» **Task item**:
Below are records with pictures; copy word for word only the lines between the line with "1188x1008 pixels." and the line with "help for Распределение", inclusive, and drop the pictures.

» **Given records**:
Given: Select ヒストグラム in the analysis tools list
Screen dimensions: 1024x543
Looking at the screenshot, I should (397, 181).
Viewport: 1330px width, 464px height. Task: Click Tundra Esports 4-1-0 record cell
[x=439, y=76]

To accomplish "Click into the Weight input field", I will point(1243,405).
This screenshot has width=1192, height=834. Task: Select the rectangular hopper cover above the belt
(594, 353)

==

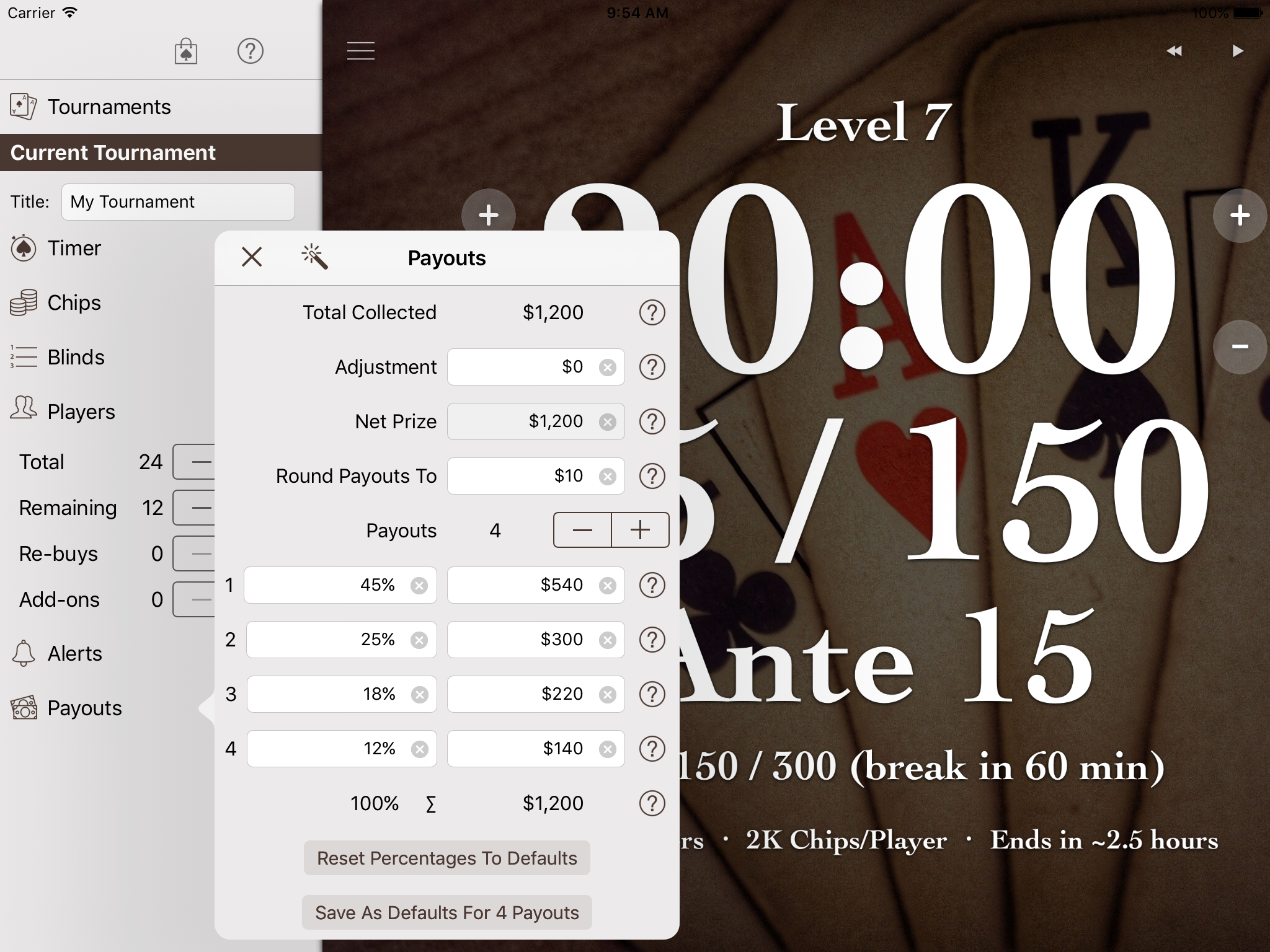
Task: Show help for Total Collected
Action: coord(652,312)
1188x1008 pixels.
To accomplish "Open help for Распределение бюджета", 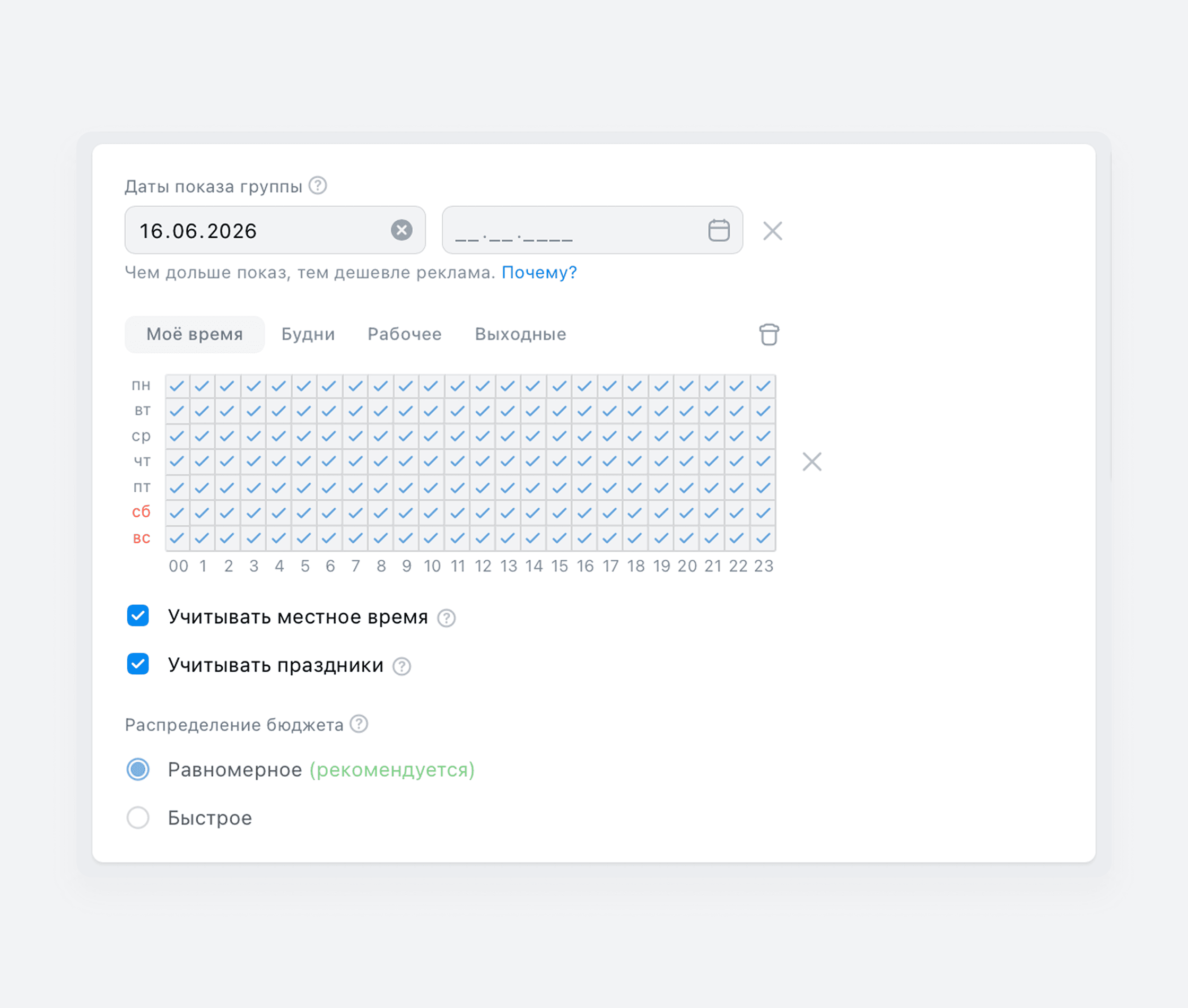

» **Reply**:
1188x1008 pixels.
To accomplish "Open help for Распределение бюджета", 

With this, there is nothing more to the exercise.